Some of the major European companies involved in rare earths have long had operations in China or joint ventures with companies there, and are using this experience to help promote their new projects in the EU. One of these companies is Neo Performance Materials. It has a rare earth separation plant in Estonia as well as operations in other countries including China. It is also building a permanent magnet factory in Estonia, which is scheduled to begin production next year and increase its annual capacity to 2,000 tons over the next two to three years, enough magnets to power about 1.5 million electric cars.

The expansion will depend on whether customers support the goals of the Biomaterials Act.

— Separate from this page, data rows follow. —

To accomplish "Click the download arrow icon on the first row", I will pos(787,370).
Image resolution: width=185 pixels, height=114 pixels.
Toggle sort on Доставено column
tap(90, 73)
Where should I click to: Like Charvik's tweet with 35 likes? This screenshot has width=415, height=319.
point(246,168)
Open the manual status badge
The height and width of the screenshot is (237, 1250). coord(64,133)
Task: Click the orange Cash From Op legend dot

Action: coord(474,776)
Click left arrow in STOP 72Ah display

“If they are going to buy 40% of the material processed here, we will certainly support that demand with production capacity in Europe,” said Rahim Sulaiman, the company’s chief executive. While competition with China is tough, NIO estimates it can produce magnets that cost about $50 more per vehicle than magnets imported from China. Analysts say permanent magnets in hybrid and electric vehicle motors cost more than $300 per vehicle, or up to half the cost of a motor.

Powder metallurgy company GKN (LON:) has launched small-scale production of permanent magnets at a factory in Germany and is preparing to build a larger commercial facility based on demand. Magneti Ljubljana in Slovenia, founded in 1951, aims to expand production, but this depends on customers agreeing to buy more expensive products from Chinese imports to diversify their supplies and boost sustainability in some cases. “I have been working at this factory since 1986, and during that period, 27 factories in Europe closed magnet production because of the price,” said Albert Ermann, the company’s general manager.